Why is that significant? Because, according to research firm DisplaySearch, Austin, Texas, LCD prices across the board began by midyear to encounter some pressure, largely due to significant new manufacturing plant capacity that's come online in 2008 and earlier. (In June alone, the firm said, LCD prices dropped by 8 percent.) So how are manufacturers providing VARs with margin opportunities in an LCD space with this dynamic?

One word: Options.

For example, Samsung this year has provided a range of new LCDs, 20 inches and up, with wide-screen, built-in Web cam and audio, tilt-to-vertical capabilities and HD functionality. Systems like the SyncMaster 275T Plus, a 27-inch, wide-screen system, are priced between $650 and $1,000 but provide many of the benefits of solid, dual-screen solutions but with the power consumption of a single system.

ViewSonic has ramped up its 22-inch to 24-inch solution set, also targeting much the same strategy.
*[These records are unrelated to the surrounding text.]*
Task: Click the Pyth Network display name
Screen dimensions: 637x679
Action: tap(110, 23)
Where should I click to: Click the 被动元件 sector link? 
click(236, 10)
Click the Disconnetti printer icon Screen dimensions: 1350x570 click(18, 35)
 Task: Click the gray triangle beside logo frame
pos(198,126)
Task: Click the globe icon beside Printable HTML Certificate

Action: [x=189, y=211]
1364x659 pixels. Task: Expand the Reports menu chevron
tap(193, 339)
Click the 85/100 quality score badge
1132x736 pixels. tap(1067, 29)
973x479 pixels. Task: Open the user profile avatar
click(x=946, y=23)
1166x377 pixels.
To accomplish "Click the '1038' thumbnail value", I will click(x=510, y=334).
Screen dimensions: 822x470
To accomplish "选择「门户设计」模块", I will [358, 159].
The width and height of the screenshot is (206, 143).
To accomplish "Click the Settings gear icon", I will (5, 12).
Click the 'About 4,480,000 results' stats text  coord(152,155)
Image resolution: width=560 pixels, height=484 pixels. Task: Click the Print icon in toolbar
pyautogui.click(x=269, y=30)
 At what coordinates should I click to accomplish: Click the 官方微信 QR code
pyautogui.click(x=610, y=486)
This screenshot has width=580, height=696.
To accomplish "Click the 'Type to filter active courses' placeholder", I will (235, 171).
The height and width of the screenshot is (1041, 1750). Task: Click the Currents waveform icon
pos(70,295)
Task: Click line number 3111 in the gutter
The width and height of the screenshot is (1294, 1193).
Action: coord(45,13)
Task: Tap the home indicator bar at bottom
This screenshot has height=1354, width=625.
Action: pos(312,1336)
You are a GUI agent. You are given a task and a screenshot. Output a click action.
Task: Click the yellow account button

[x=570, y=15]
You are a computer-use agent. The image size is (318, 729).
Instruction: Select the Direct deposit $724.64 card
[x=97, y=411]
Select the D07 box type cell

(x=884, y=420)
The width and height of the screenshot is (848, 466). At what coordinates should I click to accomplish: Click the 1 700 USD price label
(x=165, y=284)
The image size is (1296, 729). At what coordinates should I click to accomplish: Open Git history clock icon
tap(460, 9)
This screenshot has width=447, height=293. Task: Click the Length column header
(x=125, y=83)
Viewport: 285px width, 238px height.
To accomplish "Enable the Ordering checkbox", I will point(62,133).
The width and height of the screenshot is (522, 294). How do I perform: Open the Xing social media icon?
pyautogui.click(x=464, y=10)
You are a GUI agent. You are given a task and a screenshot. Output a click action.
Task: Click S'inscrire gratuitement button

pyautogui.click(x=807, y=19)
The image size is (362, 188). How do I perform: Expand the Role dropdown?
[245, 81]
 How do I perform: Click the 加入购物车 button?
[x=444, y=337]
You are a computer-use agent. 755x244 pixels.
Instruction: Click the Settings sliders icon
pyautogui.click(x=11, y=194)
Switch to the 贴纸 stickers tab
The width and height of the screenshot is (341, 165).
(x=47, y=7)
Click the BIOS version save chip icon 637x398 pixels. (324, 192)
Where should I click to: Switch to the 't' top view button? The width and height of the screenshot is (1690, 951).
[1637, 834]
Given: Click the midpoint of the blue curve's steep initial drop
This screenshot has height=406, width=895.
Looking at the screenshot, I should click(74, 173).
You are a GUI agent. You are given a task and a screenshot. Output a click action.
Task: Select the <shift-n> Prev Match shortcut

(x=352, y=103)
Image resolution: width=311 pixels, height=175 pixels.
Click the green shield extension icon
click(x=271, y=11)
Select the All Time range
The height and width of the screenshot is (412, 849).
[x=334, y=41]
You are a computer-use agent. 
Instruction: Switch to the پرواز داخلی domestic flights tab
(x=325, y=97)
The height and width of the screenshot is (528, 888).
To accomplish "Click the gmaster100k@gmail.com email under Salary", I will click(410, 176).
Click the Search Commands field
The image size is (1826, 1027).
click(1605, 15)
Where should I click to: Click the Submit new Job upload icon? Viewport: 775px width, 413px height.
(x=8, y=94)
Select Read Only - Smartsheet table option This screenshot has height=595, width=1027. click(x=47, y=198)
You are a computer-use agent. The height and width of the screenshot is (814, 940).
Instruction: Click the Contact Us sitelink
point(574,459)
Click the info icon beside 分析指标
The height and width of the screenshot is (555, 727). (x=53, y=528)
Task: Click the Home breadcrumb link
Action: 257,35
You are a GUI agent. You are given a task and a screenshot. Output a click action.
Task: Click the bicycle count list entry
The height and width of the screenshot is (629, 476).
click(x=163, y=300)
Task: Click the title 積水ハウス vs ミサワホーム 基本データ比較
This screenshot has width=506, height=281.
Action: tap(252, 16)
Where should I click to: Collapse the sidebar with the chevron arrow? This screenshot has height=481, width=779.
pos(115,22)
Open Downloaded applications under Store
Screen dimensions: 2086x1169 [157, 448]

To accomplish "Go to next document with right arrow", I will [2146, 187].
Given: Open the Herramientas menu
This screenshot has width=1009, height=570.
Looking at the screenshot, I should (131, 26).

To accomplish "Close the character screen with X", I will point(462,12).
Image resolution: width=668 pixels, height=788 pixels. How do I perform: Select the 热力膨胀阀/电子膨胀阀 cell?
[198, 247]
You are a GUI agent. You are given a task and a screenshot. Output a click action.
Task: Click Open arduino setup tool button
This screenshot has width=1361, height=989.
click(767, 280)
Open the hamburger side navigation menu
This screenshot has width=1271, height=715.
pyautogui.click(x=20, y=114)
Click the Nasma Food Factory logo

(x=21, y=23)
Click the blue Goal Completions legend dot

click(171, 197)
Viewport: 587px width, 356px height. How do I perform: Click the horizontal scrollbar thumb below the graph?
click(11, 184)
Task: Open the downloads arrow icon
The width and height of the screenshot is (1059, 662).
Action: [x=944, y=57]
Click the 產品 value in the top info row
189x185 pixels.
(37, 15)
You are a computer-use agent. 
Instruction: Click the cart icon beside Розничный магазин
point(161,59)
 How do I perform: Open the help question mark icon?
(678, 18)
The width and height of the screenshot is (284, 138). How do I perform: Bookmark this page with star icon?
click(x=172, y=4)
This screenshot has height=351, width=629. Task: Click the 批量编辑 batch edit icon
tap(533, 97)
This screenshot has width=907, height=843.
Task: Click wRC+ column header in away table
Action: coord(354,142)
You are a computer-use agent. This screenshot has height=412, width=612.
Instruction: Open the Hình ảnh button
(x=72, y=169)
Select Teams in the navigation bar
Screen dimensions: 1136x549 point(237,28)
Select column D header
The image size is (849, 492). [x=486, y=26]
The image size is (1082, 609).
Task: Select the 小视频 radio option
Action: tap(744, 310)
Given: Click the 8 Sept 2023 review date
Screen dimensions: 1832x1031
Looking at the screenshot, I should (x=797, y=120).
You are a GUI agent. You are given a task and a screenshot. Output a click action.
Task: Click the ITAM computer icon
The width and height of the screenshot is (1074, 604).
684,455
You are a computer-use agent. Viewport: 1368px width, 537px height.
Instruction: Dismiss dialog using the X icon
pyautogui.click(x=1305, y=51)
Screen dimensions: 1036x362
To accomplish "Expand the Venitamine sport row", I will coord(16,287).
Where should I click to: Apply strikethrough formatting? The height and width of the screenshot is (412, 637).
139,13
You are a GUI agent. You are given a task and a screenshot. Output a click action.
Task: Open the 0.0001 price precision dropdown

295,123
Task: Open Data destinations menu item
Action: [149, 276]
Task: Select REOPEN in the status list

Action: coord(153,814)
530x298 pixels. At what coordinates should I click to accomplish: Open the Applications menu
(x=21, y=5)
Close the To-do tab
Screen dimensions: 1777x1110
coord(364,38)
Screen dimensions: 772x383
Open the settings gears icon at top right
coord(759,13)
NEC executives say they've put extra effort into providing complete technical services for VARs and customers, providing HD image burn, and hardware and software modification prior to shipping—activities that can allow VARs to focus on the solution sale.

And then there are vendors like Hewlett-Packard and Acer America Corp., San Jose, Calif., which have in recent years seen their volumes of PCs climb tremendously; along with those volumes, their volume and share of LCD sales has also increased.

Scanners
As document-imaging solutions and electronic document processing become more common, scanners are playing a bigger role in customer networks, and VARs that play their cards right can see extra margin from the software and services that go along with networked scanners.

"There is some ad-hoc scanning going on, but more and more we find out that the resellers are involved in bigger systems implementations. If you have a scanner, you probably have a need for storage. They also have networking if they're moving images around a network. It's really a nice component to a very profitable system," said Don McMahan, regional business manager and vice president of sales,document imaging division, U.S. and Canada, for Kodak, Rochester, N.Y.

And in spite of ups and downs in the economy, scanners have been showing double-digit growth for the past 10 years as both enterprise and SMB companies deploy imaging solutions, he said.

Kodak makes its own Capture Pro imaging software, giving VARs the ability to make money both on the software and on installing and configuring it. "We find that software often leads the way in these big opportunities," McMahan said.

VARs partnering with Fujitsu Computer Systems Corp., Sunnyvale, Calif., can drive up margin by participating in the vendor's One Capture Alliance program, a tiered partner program that gives VARs rebates of 1 to 4 percent based on annual sales volume. VARs that sell $185,000 worth of Fujitsu scanner products in a quarter get 4 percent. At $50,000, VARs get 1 percent off.

Methodology
This 2008 Margin Makers report on peripherals is based on data from our 2008 CRN Channel Champions research from earlier in the year, combined with follow-up discussions with vendors and VARs, and an up-close look by CRN Test Center engineers at the technology platforms themselves.